Nove em cada dez moradores da Área Metropolitana do Porto (AMP) precisam se deslocar todos os dias - ou quase todos os dias - ao longo da semana, segundo um Barômetro da ACP sobre mobilidade. Para uma parcela relevante (29%), isso significa percorrer mais de 10 quilômetros até chegar ao destino. Quando o critério é o tempo, 27% levam mais de meia hora no trajeto. Entre quem sai de casa para trabalhar, o peso dessas viagens tende a ser ainda maior.
Panorama do Barômetro da ACP na Área Metropolitana do Porto (AMP)
O levantamento sobre tendências de mobilidade nos 17 municípios que formam a Área Metropolitana do Porto (AMP) foi conduzido pelo Automóvel Clube de Portugal, com base em 1150 entrevistas aplicadas pela Pitagórica a cidadãos com 18 anos ou mais (um universo estimado em cerca de 1,5 milhões de pessoas). A pesquisa indica que três quartos da população precisam se deslocar diariamente durante a semana e que, em dois terços dos casos (64%), o motivo é o trabalho.
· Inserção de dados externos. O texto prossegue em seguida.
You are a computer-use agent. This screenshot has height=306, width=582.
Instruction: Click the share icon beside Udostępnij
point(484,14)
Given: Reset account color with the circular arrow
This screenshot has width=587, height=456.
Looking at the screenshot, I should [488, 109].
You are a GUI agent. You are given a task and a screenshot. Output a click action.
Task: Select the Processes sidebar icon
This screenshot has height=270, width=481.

Mais de 20 quilômetros para chegar ao trabalho
Quem se desloca para trabalhar é, aliás, o grupo que encontra mais entraves quando a análise considera tanto a quilometragem quanto o tempo exigido na viagem. A maior parte dos trabalhadores percorre até 10 quilômetros (61%). Tomando a Rotunda da Boavista, no Porto, como ponto de referência, locais como Rio Tinto (Gondomar), Leça da Palmeira (Matosinhos) e Canelas (Gaia) ficam a aproximadamente 10 quilômetros por estrada.
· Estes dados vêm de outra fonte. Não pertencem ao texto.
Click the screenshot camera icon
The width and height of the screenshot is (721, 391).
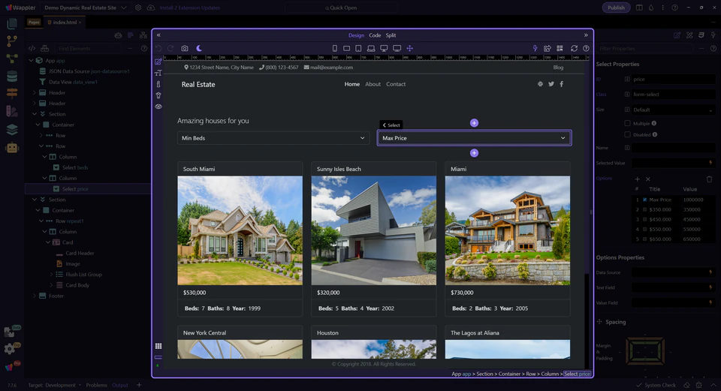(x=185, y=48)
Ainda assim, 38% precisam ir além disso para chegar ao emprego: 21% viajam entre 11 e 20 quilômetros, e 17% ultrapassam duas dezenas de quilômetros. Mantendo a Rotunda da Boavista, no Porto, como referência, 20 quilômetros correspondem, de forma aproximada, à distância por estrada até Trofa, Vila do Conde ou Espinho.
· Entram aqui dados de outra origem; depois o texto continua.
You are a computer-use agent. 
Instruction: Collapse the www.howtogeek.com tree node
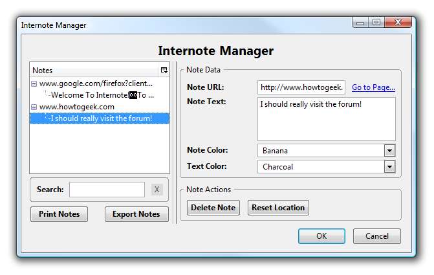34,107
Metade dos estudantes gastam mais de meia hora
Tempo de deslocamento: trabalho em comparação com outras atividades
Quando o deslocamento é contabilizado em minutos, a sobrecarga de quem trabalha também se destaca - ao menos quando comparada a saídas para compras e serviços, lazer ou apoio à família. Enquanto 42% dos trabalhadores levam entre 15 e 30 minutos no percurso (lembrando que, além de ir, é preciso voltar), 30% precisam de mais do que isso.
Mais "cara" do que a ida ao trabalho é a viagem de quem sai de casa para estudar: 51% dos estudantes gastam mais de meia hora e 13% passam de uma hora, novamente em dobro por envolver ida e retorno (presumivelmente, trata-se sobretudo de estudantes universitários, já que o inquérito inclui apenas pessoas com 18 anos ou mais).